On Conditionality of Self-Estimation & Unconditionality of Self-Acceptance
However you slice it self-esteem begins with self-judgment. After all, to estimate is to evaluate, to appraise, i.e. to judge. Judgment is when we evaluate something against a standard, against a condition of worth and value. As such, self-estimation is inherently conditional.
Through the process of self-estimation we try to see if we meet a certain condition of worth. If we do, we have self-esteem. If we don’t, we don’t. This dichotomous, dualistic, conditional view of self cuts us apart and fragments our wholeness. The process of self-evaluation is never over. As we go from one situation to another our evaluation of ourselves changes. If I play chess with my neighbor, I feel like a king. If I play it with a grand-master, I feel like a pawn.
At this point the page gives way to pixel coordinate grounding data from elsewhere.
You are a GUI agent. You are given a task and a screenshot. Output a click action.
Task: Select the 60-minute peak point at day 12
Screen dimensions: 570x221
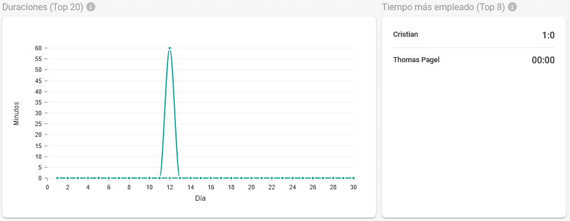[169, 48]
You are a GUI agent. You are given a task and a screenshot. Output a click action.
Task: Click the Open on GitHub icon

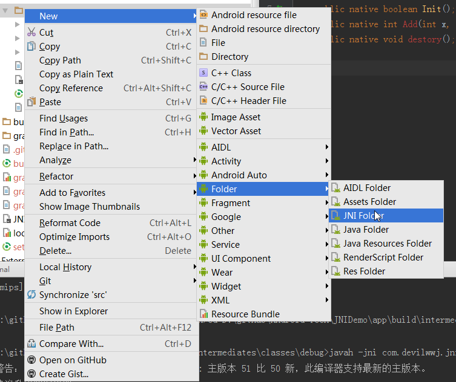coord(31,360)
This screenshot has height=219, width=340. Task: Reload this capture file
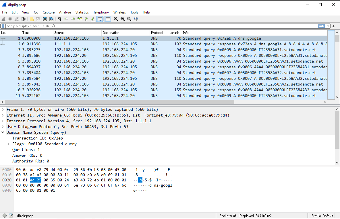51,19
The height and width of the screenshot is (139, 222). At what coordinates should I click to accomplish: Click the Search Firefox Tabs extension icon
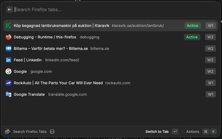pyautogui.click(x=7, y=132)
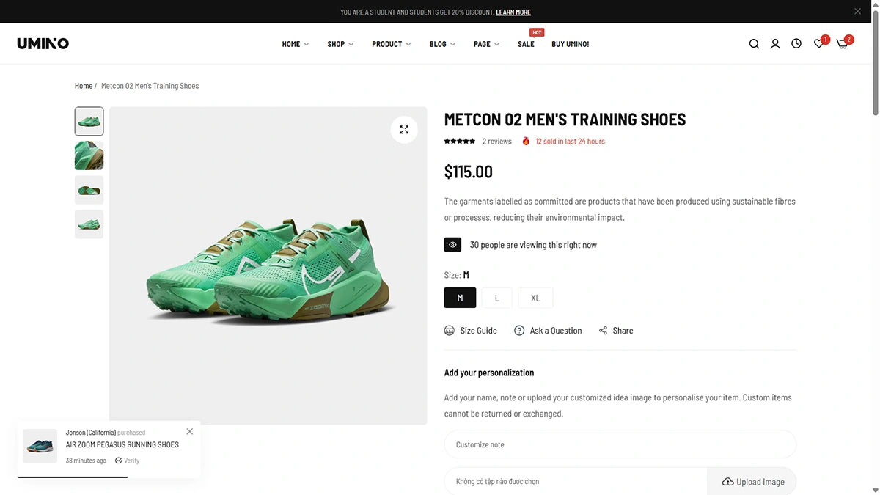The width and height of the screenshot is (880, 495).
Task: Select size L
Action: (497, 297)
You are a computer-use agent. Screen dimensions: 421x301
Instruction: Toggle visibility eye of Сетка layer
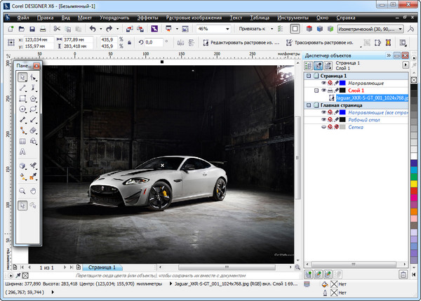coord(323,127)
This is the inherent instability of self-esteem: it is dependent on the circumstance and the yardsticks of worth by which we evaluate ourselves.
Self-acceptance is different. It is unconditional. Self-acceptance is a once-and-for-all conclusion that you are what you are, that you are doing the best you can at any given point in time. Whereas self-evaluation is based in comparison (between you and others or between what you are and what you think you should be), self-acceptance is based in reality of who you actually are at any given point in time. Whereas self-esteem is based on arbitrary and subjective yardsticks of worth, self-acceptance requires no yardsticks or measurements or evaluations and is, therefore, error-free.
Self-Esteem is Self-Consciousness, Self-Acceptance is Self-Awareness
Self-esteem is self-evaluation, i.e. self-judgment. Judgment makes us uncomfortable. When judged (either by others or by our observing selves) we end up feeling self-conscious.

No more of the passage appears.